I was very confused, for proving the Hilbert-Serre thm. The following is our assumptions.
$A=\bigoplus_{n=0}^{\infty}A_n$ is graded Noetherian ring, so $A$ is finitely generated $A_0$-algebra, generated by homogeneous elements $x_1,\cdots,x_s$ each of which has degree $k_i$.
$M=\bigoplus_{n=1}^{\infty}M_n$ is finitely generated graded $A$-module, and each $M_n$ turns out to be a finitely generated $A_0$-module.
$\lambda$ is additive function on the class of finitely generated $A_0$-module.
$P$ is generating function w.r.t $\lambda(M_n)$, i.e., $P(M,t)=\Sigma\lambda(M_n)t^n \in \mathbb{Z}[[t]]$ ($\textit{Poincare series}$)
The proof is given by following.
Everything is clear for me, except for $\textit{how we define $L_n$ for small n}$?, especially $n$ is smaller than $k_s$. I strongly guess that we have to define $L_n=M_n$.

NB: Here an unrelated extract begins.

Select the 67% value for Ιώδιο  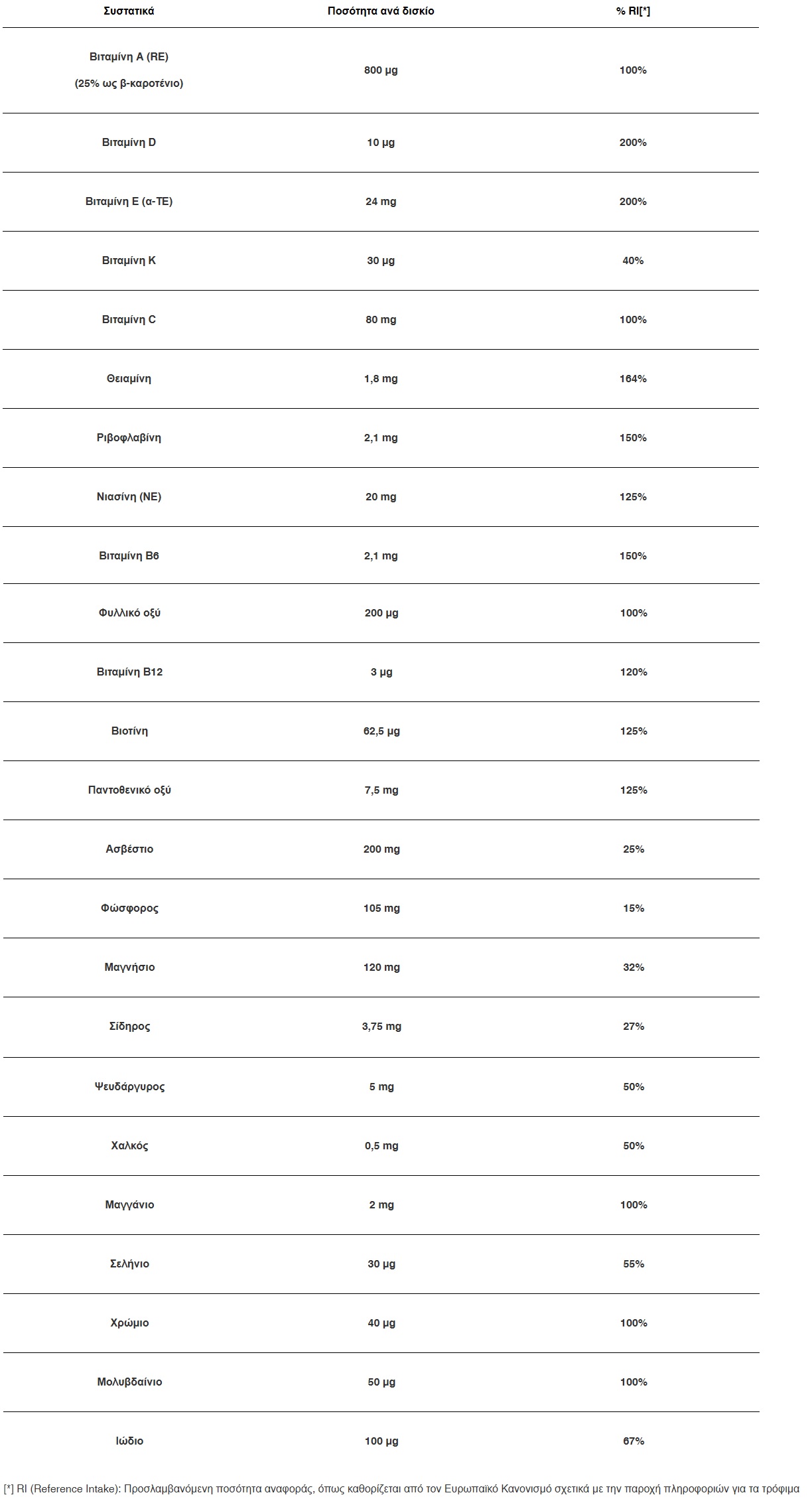click(634, 1441)
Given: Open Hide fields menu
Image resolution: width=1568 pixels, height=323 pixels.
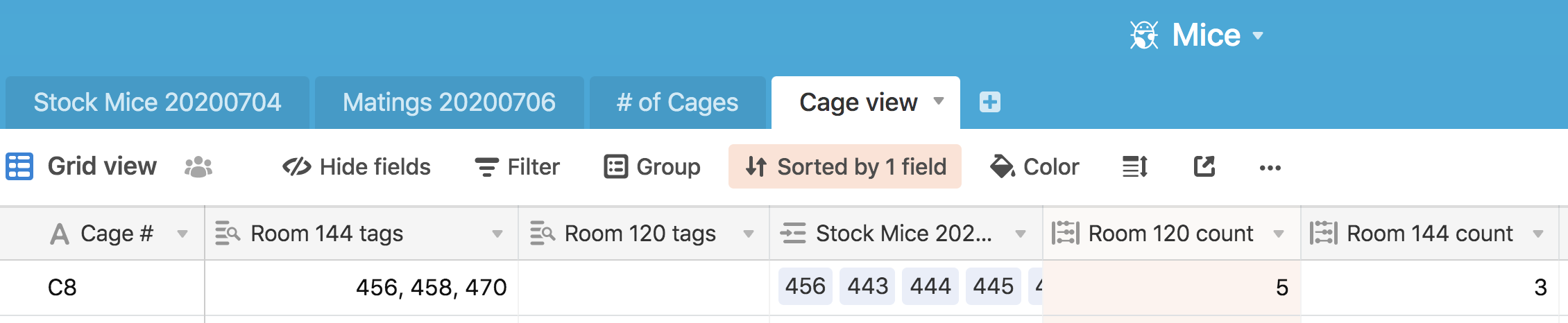Looking at the screenshot, I should pos(357,167).
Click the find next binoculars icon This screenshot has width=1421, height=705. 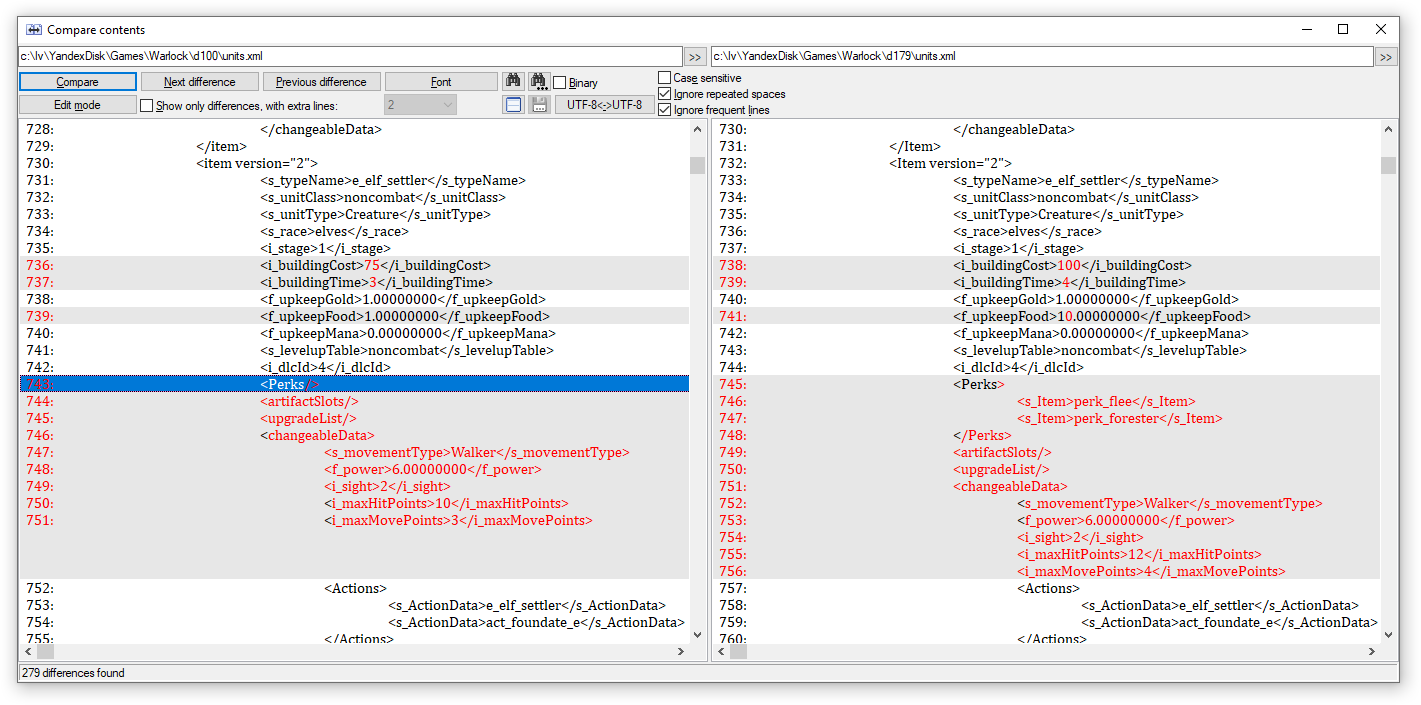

There is some more detailed proof of this theorem in google, but I can't still find what is exactly $L_n$ for small $n$. Can anyone tell me what is $L_n$ and if $L_n=M_n$ is true for such small $n$ as I mentioned, then can you tell me WHY L is a graded $A$-module? (Since $\textit{Poincare series}$ defined on graded $A$-module)